===== Available data =====
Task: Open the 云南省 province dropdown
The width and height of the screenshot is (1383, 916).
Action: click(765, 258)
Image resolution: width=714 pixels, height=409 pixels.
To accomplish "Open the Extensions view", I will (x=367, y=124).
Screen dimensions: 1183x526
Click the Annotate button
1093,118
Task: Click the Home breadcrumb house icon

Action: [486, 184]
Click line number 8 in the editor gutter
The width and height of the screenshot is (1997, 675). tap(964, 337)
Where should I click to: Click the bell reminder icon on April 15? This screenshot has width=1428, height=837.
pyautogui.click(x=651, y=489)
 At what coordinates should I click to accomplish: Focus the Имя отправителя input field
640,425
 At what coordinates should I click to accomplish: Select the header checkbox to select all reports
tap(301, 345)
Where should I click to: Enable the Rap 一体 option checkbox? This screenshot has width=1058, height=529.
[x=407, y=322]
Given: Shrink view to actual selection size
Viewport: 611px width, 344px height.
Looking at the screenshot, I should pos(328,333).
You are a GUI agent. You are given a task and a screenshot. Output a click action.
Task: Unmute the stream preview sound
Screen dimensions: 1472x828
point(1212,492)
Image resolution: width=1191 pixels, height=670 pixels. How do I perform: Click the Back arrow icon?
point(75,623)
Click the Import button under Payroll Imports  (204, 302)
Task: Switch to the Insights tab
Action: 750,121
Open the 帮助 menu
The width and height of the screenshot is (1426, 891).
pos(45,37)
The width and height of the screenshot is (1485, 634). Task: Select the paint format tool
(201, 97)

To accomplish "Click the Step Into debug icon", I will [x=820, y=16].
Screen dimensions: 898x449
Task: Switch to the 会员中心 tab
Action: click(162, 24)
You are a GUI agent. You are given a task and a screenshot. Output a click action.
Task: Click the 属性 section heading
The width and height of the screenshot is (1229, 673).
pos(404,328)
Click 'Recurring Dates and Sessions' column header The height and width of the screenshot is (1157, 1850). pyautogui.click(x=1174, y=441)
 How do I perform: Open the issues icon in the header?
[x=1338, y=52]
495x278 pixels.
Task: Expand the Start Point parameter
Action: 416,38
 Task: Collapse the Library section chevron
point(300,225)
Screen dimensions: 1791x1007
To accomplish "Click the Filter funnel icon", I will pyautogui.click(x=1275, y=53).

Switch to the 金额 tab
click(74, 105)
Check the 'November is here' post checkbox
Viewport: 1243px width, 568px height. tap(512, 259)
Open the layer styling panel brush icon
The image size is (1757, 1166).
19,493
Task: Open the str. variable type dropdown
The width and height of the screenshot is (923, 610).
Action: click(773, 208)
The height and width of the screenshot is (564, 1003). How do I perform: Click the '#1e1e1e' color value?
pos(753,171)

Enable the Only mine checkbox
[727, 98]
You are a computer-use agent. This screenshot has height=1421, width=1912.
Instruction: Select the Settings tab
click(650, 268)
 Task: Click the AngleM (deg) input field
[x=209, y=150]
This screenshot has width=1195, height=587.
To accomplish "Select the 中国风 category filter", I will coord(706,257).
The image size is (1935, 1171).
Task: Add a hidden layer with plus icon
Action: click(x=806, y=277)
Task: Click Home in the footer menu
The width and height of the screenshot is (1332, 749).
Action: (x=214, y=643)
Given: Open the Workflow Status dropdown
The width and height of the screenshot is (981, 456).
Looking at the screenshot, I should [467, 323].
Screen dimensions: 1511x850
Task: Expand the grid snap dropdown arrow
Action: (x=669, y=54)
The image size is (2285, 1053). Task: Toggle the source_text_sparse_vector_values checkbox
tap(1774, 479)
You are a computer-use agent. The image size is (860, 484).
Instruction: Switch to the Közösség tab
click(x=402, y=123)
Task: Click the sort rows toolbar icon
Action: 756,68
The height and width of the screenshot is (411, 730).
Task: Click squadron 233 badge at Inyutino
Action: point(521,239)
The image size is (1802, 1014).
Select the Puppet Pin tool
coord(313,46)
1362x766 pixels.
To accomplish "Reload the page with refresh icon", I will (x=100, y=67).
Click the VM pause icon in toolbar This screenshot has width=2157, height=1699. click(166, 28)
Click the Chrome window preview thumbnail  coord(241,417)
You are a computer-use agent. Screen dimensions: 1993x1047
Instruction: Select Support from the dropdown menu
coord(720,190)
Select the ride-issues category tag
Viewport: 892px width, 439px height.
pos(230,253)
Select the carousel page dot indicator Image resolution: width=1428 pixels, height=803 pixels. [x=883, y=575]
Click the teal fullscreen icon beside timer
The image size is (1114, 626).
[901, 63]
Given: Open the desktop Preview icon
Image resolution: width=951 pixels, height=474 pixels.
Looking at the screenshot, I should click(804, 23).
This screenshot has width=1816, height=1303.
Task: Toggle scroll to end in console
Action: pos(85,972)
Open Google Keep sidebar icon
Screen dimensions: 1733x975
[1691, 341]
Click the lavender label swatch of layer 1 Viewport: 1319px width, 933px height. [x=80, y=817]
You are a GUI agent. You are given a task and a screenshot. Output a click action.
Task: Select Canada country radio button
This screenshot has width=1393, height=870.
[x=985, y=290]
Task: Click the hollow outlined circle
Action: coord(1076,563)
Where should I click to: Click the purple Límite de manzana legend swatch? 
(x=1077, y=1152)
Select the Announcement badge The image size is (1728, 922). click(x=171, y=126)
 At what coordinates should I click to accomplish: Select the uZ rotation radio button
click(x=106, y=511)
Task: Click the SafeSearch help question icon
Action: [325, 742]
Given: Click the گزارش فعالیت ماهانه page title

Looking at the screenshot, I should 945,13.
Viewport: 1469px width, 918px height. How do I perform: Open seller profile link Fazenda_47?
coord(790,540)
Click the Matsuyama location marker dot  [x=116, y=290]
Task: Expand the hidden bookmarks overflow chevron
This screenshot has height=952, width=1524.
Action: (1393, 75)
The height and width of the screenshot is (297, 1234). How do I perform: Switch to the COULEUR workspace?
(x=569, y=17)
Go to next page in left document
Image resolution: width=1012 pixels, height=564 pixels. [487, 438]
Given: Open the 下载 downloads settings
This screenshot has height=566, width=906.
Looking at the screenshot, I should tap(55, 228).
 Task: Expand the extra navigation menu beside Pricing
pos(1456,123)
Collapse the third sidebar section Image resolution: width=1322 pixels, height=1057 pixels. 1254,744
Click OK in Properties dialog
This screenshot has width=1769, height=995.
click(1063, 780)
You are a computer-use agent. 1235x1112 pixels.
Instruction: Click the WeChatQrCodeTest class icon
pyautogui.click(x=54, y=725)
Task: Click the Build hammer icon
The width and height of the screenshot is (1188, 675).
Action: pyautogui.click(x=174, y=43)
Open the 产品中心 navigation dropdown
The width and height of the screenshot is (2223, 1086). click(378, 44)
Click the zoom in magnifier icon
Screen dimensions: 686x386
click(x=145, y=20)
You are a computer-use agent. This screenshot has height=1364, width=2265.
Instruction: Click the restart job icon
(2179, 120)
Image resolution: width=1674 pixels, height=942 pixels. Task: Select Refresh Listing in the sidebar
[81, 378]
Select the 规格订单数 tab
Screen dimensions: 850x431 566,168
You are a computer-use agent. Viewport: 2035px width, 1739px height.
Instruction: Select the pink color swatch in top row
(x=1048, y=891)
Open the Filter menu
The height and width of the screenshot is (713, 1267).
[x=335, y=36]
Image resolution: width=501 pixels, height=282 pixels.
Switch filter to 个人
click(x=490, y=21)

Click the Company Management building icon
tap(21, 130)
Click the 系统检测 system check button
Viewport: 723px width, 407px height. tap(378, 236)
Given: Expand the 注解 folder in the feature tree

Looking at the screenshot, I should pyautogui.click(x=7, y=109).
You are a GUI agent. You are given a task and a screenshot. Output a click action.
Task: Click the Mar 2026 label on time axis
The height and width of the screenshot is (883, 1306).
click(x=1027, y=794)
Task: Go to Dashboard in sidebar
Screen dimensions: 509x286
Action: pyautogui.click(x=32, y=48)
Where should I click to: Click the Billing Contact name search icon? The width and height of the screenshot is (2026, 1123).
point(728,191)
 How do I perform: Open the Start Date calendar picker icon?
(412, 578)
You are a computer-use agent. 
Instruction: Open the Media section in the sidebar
=====
> _Requirement_
Gather all lines from the listing above in which "computer" occurs.

> _Reply to the exercise_
You are a computer-use agent. This screenshot has height=1421, width=1912.
You are a computer-use agent. The image size is (860, 484).
You are a computer-use agent. Screen dimensions: 1993x1047
You are a computer-use agent. 1235x1112 pixels.
You are a computer-use agent. This screenshot has height=1364, width=2265.
You are a computer-use agent. Viewport: 2035px width, 1739px height.
You are a computer-use agent. 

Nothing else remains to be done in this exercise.